• Your instructions
The lines to copy from the data below are those that hold the string "agent".

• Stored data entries
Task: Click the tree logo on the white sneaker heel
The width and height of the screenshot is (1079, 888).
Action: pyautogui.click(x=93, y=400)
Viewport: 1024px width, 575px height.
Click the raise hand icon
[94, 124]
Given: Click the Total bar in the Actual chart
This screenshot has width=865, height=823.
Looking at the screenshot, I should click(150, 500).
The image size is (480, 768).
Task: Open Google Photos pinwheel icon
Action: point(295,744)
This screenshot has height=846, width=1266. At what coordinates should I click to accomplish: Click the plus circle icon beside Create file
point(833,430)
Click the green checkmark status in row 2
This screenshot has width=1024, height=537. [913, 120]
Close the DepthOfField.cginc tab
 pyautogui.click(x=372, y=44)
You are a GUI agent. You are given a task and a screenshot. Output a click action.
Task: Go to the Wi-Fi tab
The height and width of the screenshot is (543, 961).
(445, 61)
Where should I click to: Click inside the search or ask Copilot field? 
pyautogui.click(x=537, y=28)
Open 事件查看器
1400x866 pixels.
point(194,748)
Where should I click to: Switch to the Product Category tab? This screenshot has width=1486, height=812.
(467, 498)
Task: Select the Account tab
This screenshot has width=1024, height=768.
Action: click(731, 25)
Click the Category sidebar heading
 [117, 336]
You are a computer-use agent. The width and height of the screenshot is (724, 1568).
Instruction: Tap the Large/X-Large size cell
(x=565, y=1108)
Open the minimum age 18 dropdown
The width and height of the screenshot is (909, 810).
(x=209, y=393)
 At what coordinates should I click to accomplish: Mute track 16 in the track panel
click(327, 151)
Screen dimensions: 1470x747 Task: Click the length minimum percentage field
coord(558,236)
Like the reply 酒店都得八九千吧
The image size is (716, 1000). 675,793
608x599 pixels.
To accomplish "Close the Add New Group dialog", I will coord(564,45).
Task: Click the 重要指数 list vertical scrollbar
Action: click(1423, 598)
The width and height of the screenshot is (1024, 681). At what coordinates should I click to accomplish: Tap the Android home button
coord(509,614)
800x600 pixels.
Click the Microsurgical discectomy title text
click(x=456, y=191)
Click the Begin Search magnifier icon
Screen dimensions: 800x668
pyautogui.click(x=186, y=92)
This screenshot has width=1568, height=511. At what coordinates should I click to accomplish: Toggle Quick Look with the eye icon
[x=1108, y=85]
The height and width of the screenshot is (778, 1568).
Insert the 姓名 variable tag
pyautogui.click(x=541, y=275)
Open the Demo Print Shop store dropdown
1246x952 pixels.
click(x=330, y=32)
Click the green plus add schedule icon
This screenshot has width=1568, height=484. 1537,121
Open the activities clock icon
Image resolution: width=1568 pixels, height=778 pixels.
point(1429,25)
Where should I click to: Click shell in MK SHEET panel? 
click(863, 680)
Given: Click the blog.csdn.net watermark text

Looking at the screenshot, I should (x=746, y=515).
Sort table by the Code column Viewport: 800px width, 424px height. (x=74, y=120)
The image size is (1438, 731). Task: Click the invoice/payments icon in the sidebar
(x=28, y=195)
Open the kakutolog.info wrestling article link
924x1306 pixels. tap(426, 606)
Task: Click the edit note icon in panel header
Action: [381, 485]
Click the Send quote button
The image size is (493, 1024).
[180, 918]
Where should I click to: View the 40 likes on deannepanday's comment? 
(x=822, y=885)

• Output
You are a GUI agent. You are given a task and a screenshot. Output a click action.
You are a computer-use agent. The width and height of the screenshot is (724, 1568).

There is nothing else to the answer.